> **Work to complete**:
Everything from the line with "Image resolution: width=600" to the last line of the listing must be retyped exactly, both ends included, with the pictures dropped.

Start of Supplied data

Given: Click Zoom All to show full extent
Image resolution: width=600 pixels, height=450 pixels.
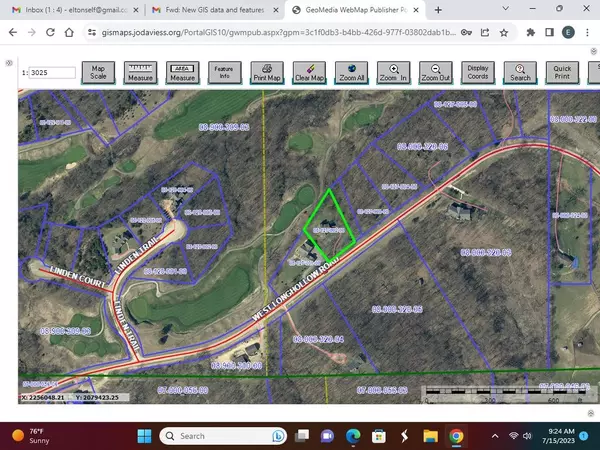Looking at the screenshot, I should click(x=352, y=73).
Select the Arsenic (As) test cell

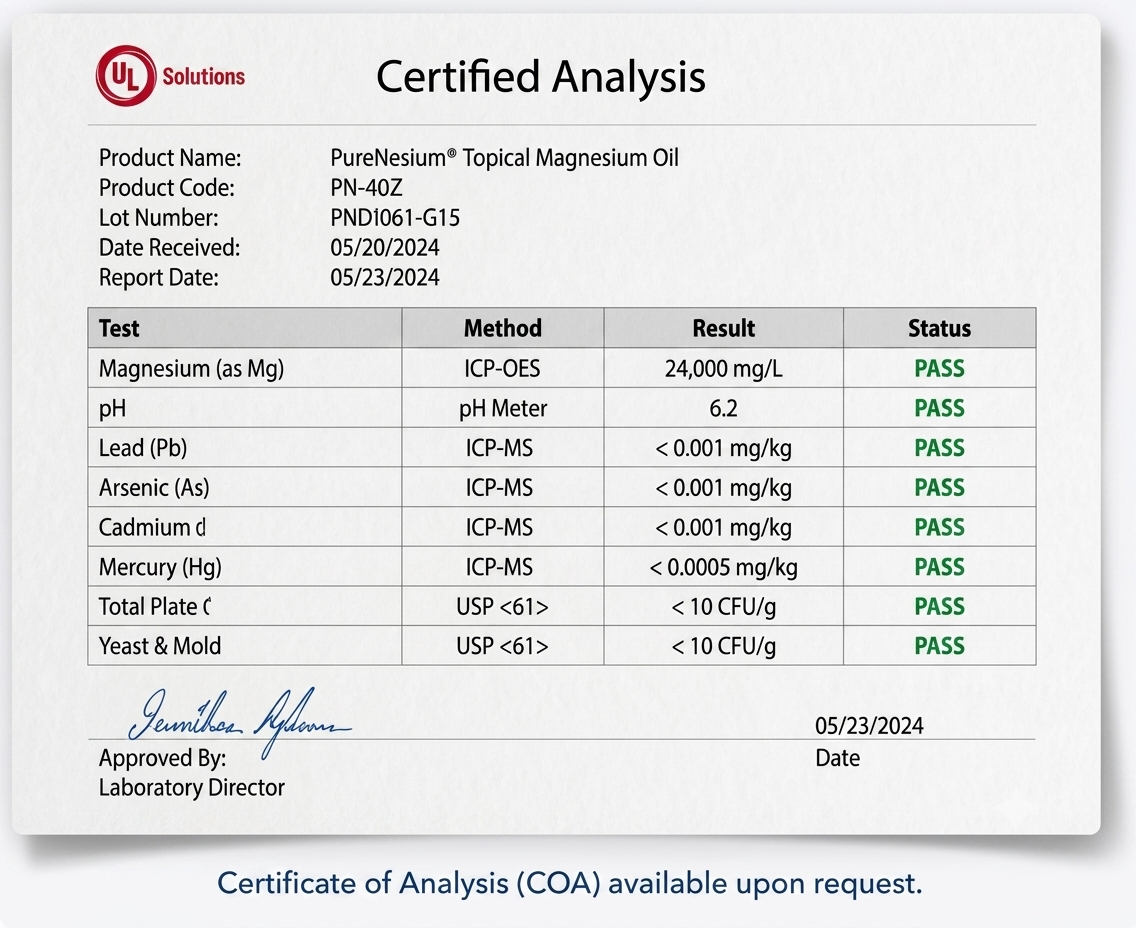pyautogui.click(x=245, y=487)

End of Supplied data

> **Solution for this exercise**:
Image resolution: width=600 pixels, height=450 pixels.
Looking at the screenshot, I should click(x=352, y=73).
Select the Arsenic (As) test cell

pyautogui.click(x=245, y=487)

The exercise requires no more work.